Quienes hace unos días se echaron por la noche al monte para ver las lágrimas de San Lorenzo, y tan sólo vislumbraron unas pocas rayitas en la pizarra del firmamento, estarán conmigo en que la astronomía casi nunca da lo que sus expertos o profetas aseguran que ofrece. La anunciada noche pletórica en zafarranchos se quedó en mucho menos de la mitad de la mitad. Quizá es normal que la profusión de anuncios en los medios de comunicación produzca, a la clausura del fenómeno, la sensación de que toda expectativa es exagerada. Es también probable que forme parte del carácter del universo un cierto regocijo en la mezcla inextricable de la expresión y de su velo más oportuno. 
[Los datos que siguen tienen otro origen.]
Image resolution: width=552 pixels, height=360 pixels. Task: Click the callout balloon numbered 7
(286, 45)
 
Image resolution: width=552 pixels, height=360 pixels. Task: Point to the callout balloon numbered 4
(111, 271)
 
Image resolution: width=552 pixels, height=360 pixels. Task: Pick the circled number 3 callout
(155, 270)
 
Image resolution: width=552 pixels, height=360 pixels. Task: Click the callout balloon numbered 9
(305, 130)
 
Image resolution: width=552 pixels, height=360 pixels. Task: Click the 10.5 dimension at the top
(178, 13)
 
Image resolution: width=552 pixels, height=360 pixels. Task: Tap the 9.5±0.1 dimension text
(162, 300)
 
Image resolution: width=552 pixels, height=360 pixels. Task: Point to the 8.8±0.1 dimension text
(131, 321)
Y tampoco habría que desdeñar la hipótesis de que apesadumbrado y más que harto el firmamento de los monstruos generados por la razón, ya nadie quiera asumir en las alturas la responsabilidad de hacer que el hombre levante los ojos al rutilante vacío y piense. La generosidad maravillosa del cielo era mucho menos homeopática hace siglos: casi había un prodigio para cada generación, y ningún niño que investigara la noche se quedaba a la luna de Valencia. Tal fue el caso de Shakespeare, a los ocho años, y de Milton a los diez. El primero vio lo que en su tiempo se tuvo por segunda Estrella de Belén, y el portento, que duro casi un mes en su apogeo, tuvo lugar precisamente en las inmediaciones de Casiopea.


Allí fue donde Tycho Brahe descubrió una supernova junto a la pequeña estrella Delta, en el pico de la derecha de la W que es Casiopea. La supernova comenzó a brillar el 11 de noviembre de 1572, hizo palidecer de envidia a los demás cuerpos brillantes nocturnos, y siguió luciendo incluso a la luz del día, con un esplendor que decayó a partir del siguiente mes de diciembre. Milton tuvo su oportunidad cuarenta y seis años después, cuando en el ámbito de la constelación ártica de Serpentario surgió un cometa al que en cuanto empezó la guerra de los Treinta Años se atribuyó el signo ominoso de aquel desastre que ensangrentó Europa. Tal como están las cosas, no hay prodigio que muestre la manita y se arriesgue a que le cuelguen un sambenito.